Precision and recall are single-value metrics based on the whole list of documents returned by the system. For systems that return a ranked sequence of documents, it is desirable to also consider the order in which the returned documents are presented. By computing a precision and recall at every position in the ranked sequence of documents, one can plot a precision-recall curve, plotting precision $p(r)$ as a function of recall $r$. Average precision computes the average value of $p(r)$ over the interval from $r=0$ to $r=1$:
$\operatorname{AveP} = \int_0^1 p(r)dr$
That is the area under the precision-recall curve.
This integral is in practice replaced with a finite sum over every position in the ranked sequence of documents:
$\operatorname{AveP} = \sum_{k=1}^n P(k) \Delta r(k)$
where $k$ is the rank in the sequence of retrieved documents, $n$ is the number of retrieved documents, $P(k)$ is the precision at cut-off $k$ in the list, and $\Delta r(k)$ is the change in recall from items $k-1$ to $k$.

This finite sum is equivalent to:
$\operatorname{AveP} = \frac{\sum_{k=1}^n P(k) \times \operatorname{rel}(k)}{\mbox{total number of relevant documents}} \!$
where $\operatorname{rel}(k)$ is an indicator function equaling 1 if the item at rank $k$ is a relevant document, zero otherwise. Note that the average is over relevant documents in top-k retrieved documents and the relevant documents not retrieved get a precision score of zero.

Some authors choose to interpolate the $p(r)$ function to reduce the impact of "wiggles" in the curve. For example, the PASCAL Visual Object Classes challenge (a benchmark for computer vision object detection) until 2010 computed the average precision by averaging the precision over a set of evenly spaced recall levels {0, 0.1, 0.2, ... 1.0}:
$\operatorname{AveP} = \frac{1}{11} \sum_{r \in \{0, 0.1, \ldots, 1.0\}} p_{\operatorname{interp}}(r)$
where $p_{\operatorname{interp}}(r)$ is an interpolated precision that takes the maximum precision over all recalls greater than $r$:
$p_{\operatorname{interp}}(r) = \operatorname{max}_{\tilde{r}:\tilde{r} \geq r} p(\tilde{r})$.

An alternative is to derive an analytical $p(r)$ function by assuming a particular parametric distribution for the underlying decision values. For example, a binormal precision-recall curve can be obtained by assuming decision values in both classes to follow a Gaussian distribution.
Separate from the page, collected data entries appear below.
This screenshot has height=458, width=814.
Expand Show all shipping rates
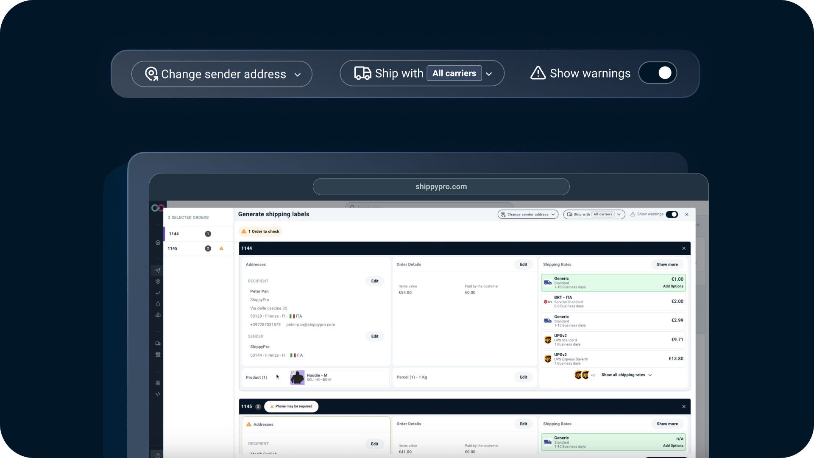626,375
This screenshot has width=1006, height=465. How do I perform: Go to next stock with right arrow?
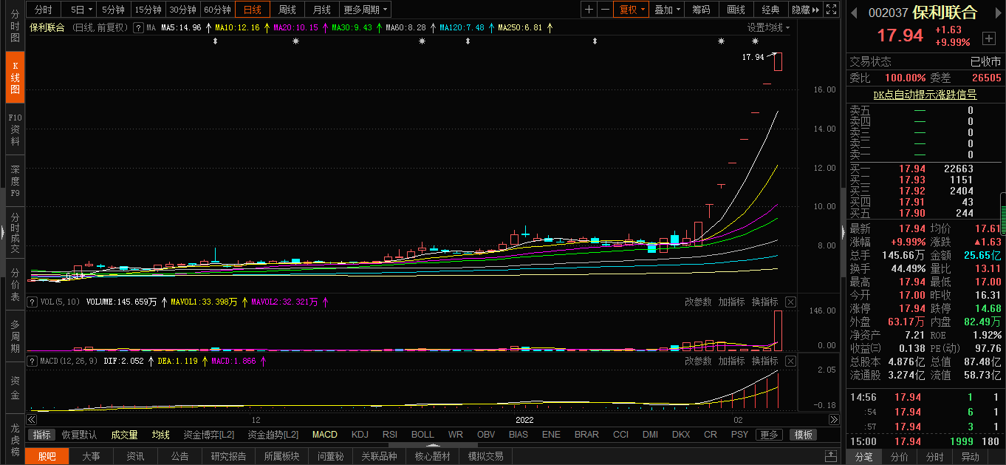coord(996,13)

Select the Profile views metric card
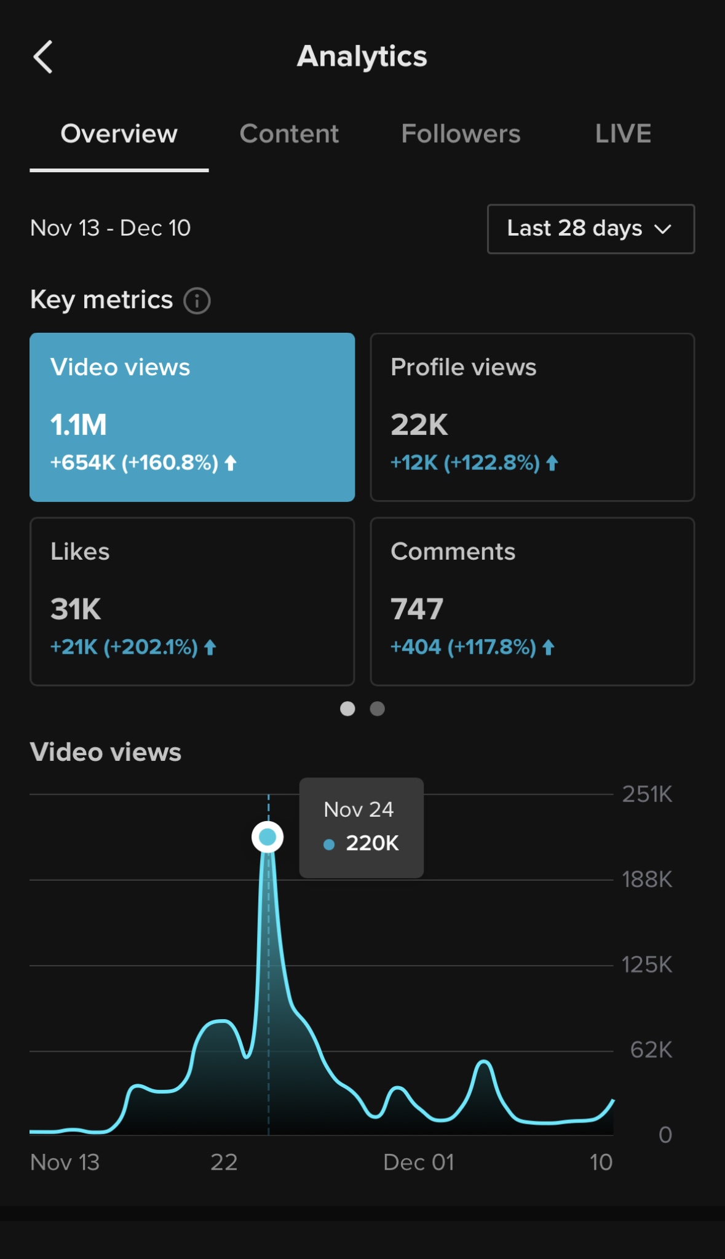(532, 417)
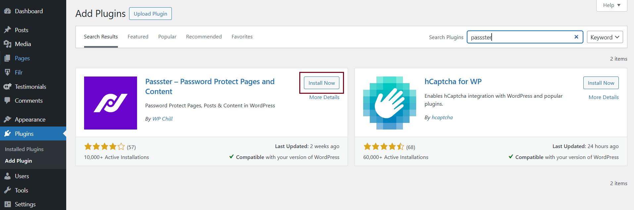Click the Media library icon

point(7,44)
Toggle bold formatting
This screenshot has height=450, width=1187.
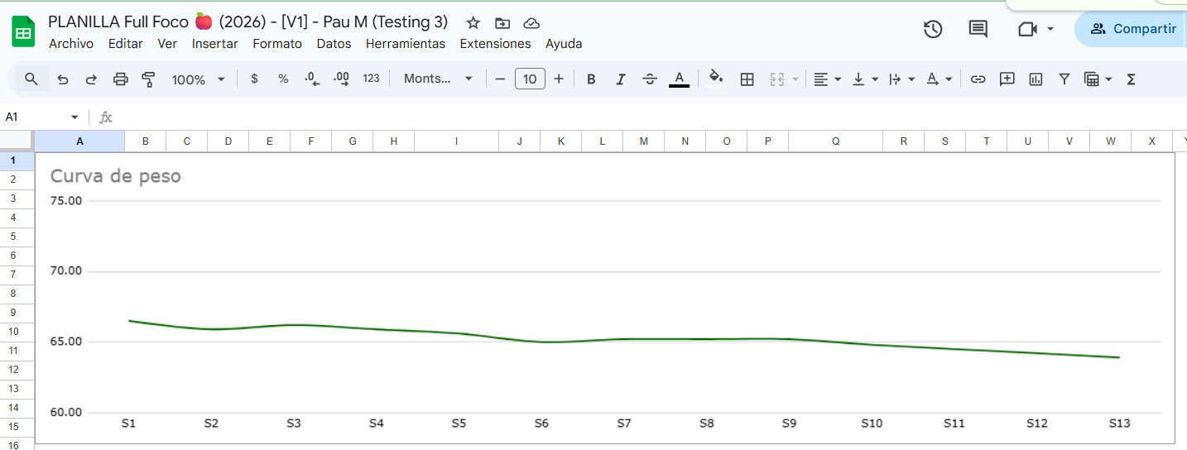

The minimum achievable AveP for a given classification task is given by:

$\frac{1}{n_{pos}}\sum_{k=1}^{n_{pos}}\frac{k}{k+n_{neg}}$

=== Precision at k ===
For modern (web-scale) information retrieval, recall is no longer a meaningful metric, as many queries have thousands of relevant documents, and few users will be interested in reading all of them. Precision at k documents (P@k) is still a useful metric (e.g., P@10 or "Precision at 10" corresponds to the number of relevant results among the top 10 retrieved documents), but fails to take into account the positions of the relevant documents among the top k. Another shortcoming is that on a query with fewer relevant results than k, even a perfect system will have a score less than 1. It is easier to score manually since only the top k results need to be examined to determine if they are relevant or not.

=== R-precision ===
R-precision requires knowing all documents that are relevant to a query. The number of relevant documents, $R$, is used as the cutoff for calculation, and this varies from query to query. For example, if there are 15 documents relevant to "red" in a corpus (R=15), R-precision for "red" looks at the top 15 documents returned, counts the number that are relevant, $r$, and turns that into a relevance fraction: $r/R = r/15$.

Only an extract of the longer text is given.